(Collected data entries)
- Opening Delimiter -

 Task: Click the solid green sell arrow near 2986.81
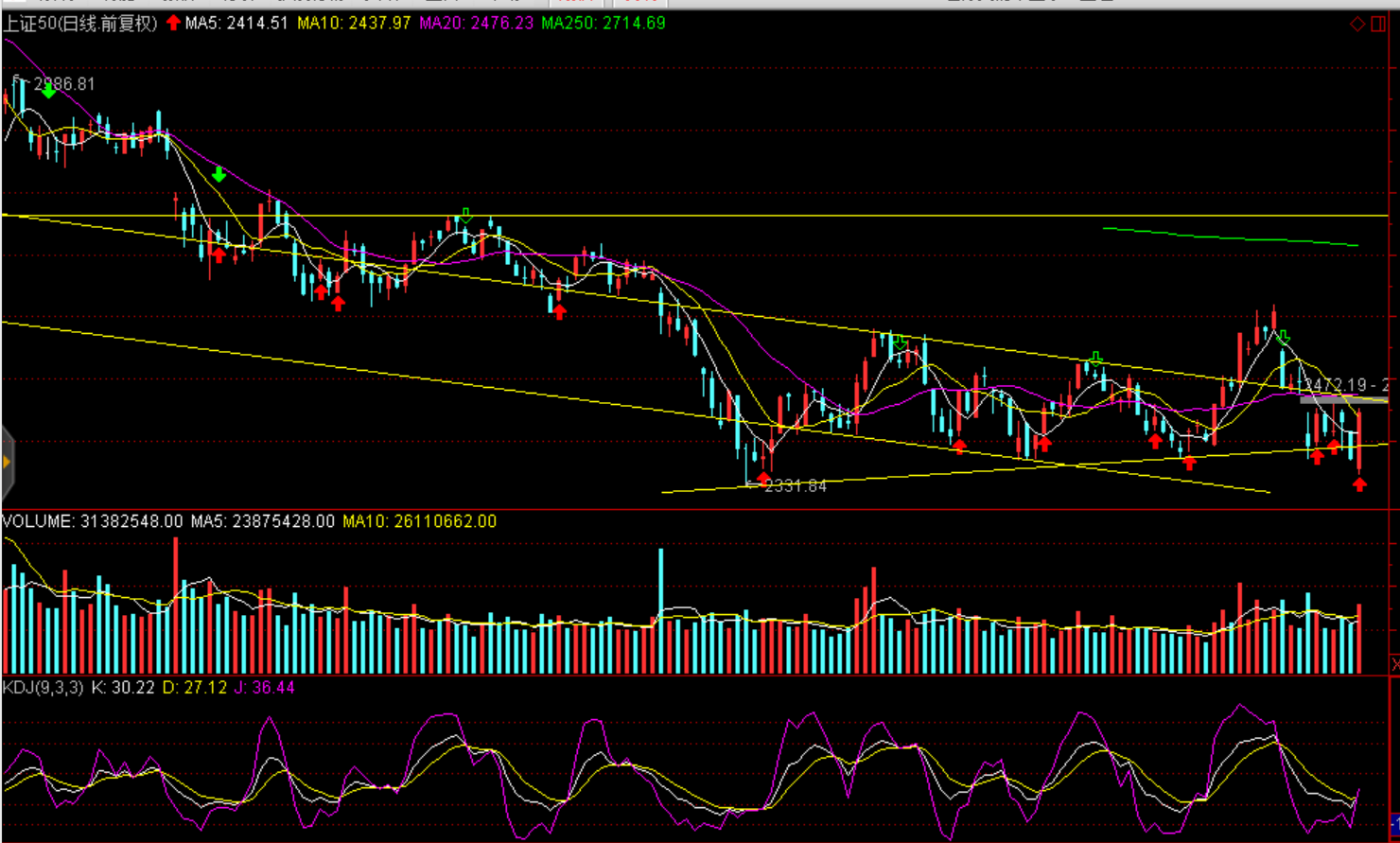point(48,91)
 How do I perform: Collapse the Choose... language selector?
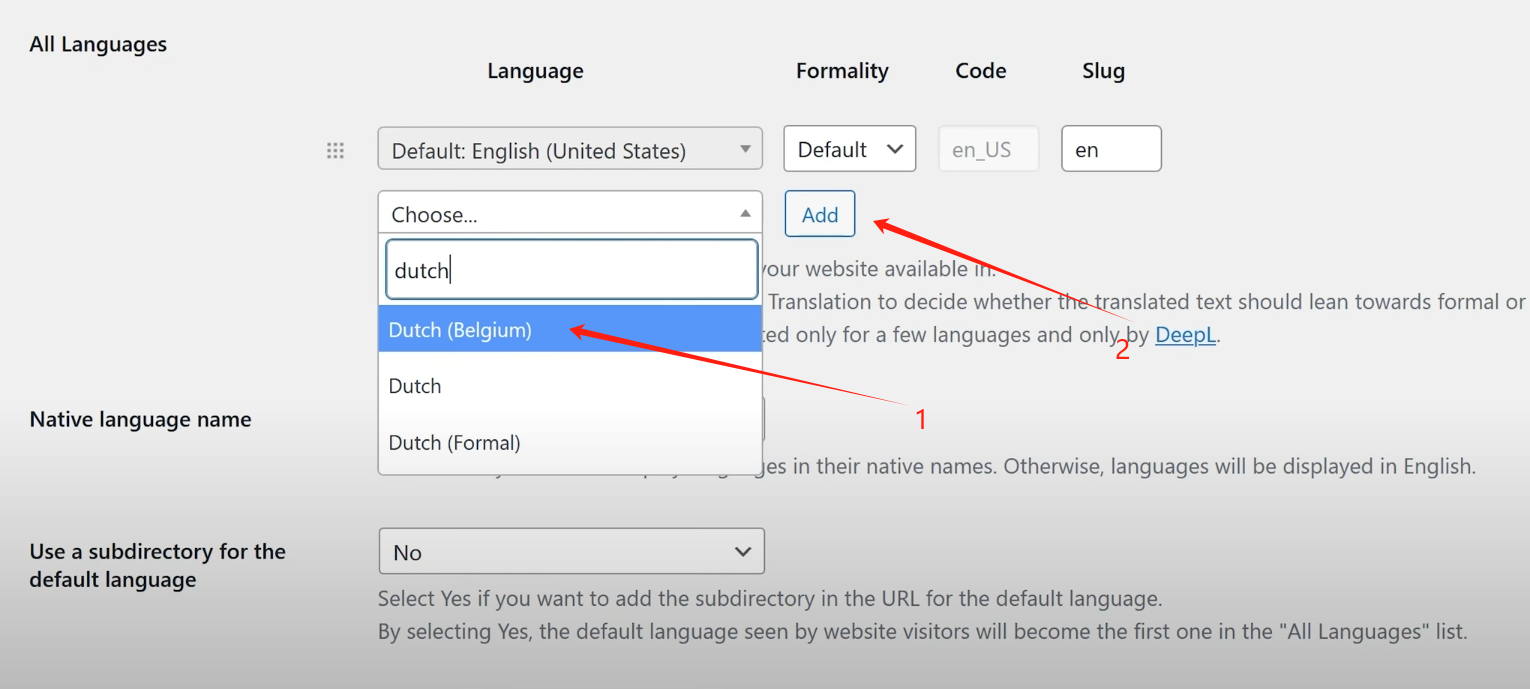pos(569,214)
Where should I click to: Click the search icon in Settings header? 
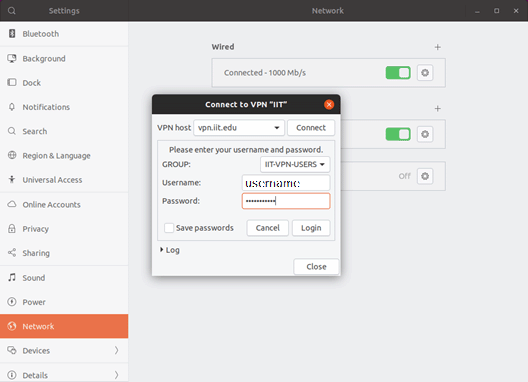(x=11, y=11)
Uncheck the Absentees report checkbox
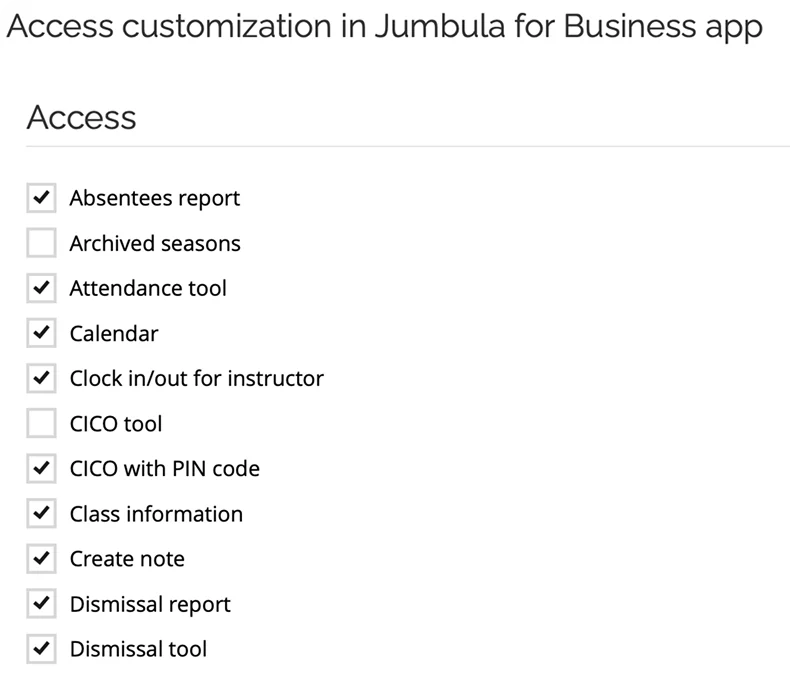This screenshot has width=790, height=675. coord(41,198)
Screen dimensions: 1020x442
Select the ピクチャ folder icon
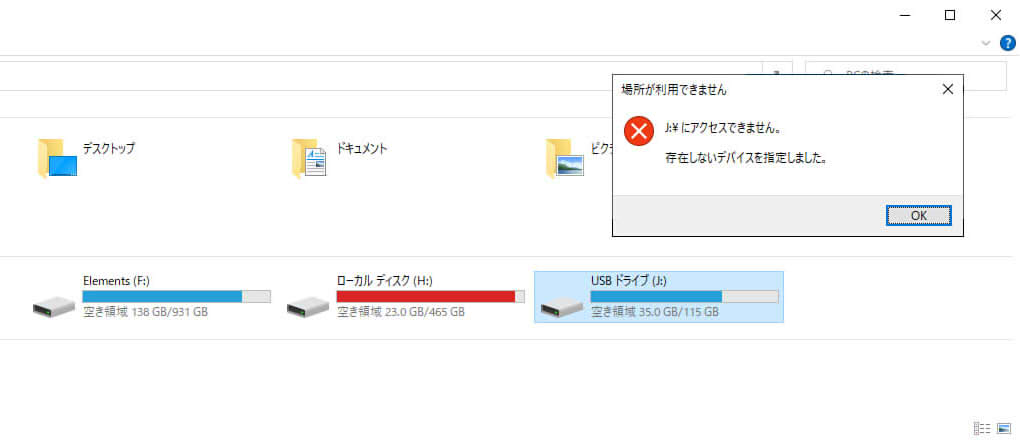(x=565, y=158)
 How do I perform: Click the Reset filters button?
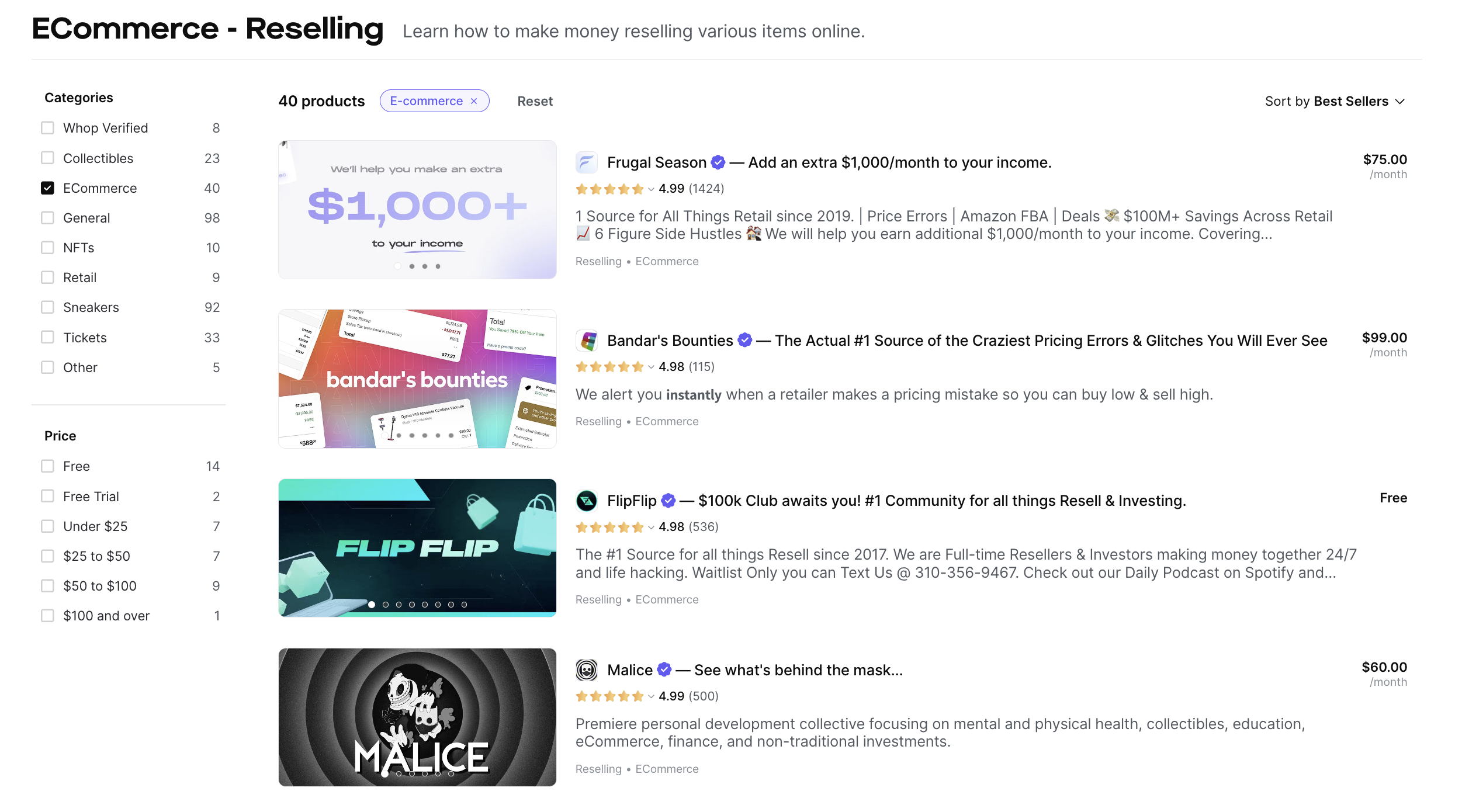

- Closing Delimiter -

## INSTRUCTIONS TO FOLLOW
Please retype the lines from the one that contains "Screen dimensions: 1020x442" to the final line of the records, both included, exactly as written and without any pictures.

## REPLY TO THE TASK
Screen dimensions: 1020x442
Select the ピクチャ folder icon
(x=565, y=158)
 How do I perform: Click the Reset filters button?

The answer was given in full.